_Work to be completed_: Copy the entries from the line with "Antique Seating (186, 379)" up to and including the line with "Baton Rouge (215, 260)" exactly as they appear.

_Given records_:

>> Start

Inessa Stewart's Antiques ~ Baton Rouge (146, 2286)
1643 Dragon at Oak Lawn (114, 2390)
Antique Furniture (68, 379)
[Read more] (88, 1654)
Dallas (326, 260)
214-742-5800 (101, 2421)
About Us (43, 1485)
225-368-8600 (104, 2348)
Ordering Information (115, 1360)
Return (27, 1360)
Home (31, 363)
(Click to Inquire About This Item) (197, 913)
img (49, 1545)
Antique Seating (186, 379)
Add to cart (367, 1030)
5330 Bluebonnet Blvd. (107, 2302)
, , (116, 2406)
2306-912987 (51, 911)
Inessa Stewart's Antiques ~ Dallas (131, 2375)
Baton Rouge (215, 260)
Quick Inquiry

>> End
>> Start

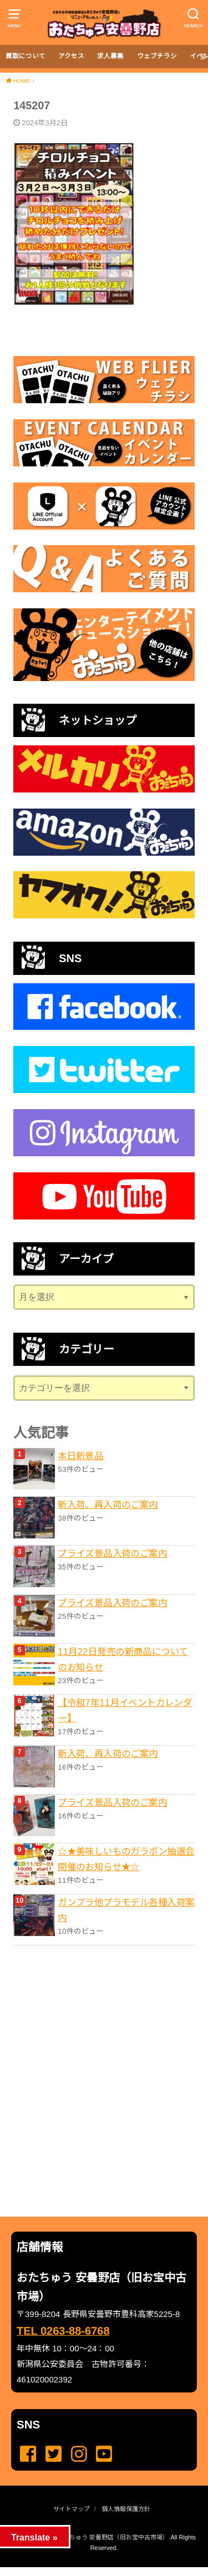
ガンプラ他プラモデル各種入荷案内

>> End

_Response_:
Antique Seating (186, 379)
Add to cart (367, 1030)
5330 Bluebonnet Blvd. (107, 2302)
, , (116, 2406)
2306-912987 (51, 911)
Inessa Stewart's Antiques ~ Dallas (131, 2375)
Baton Rouge (215, 260)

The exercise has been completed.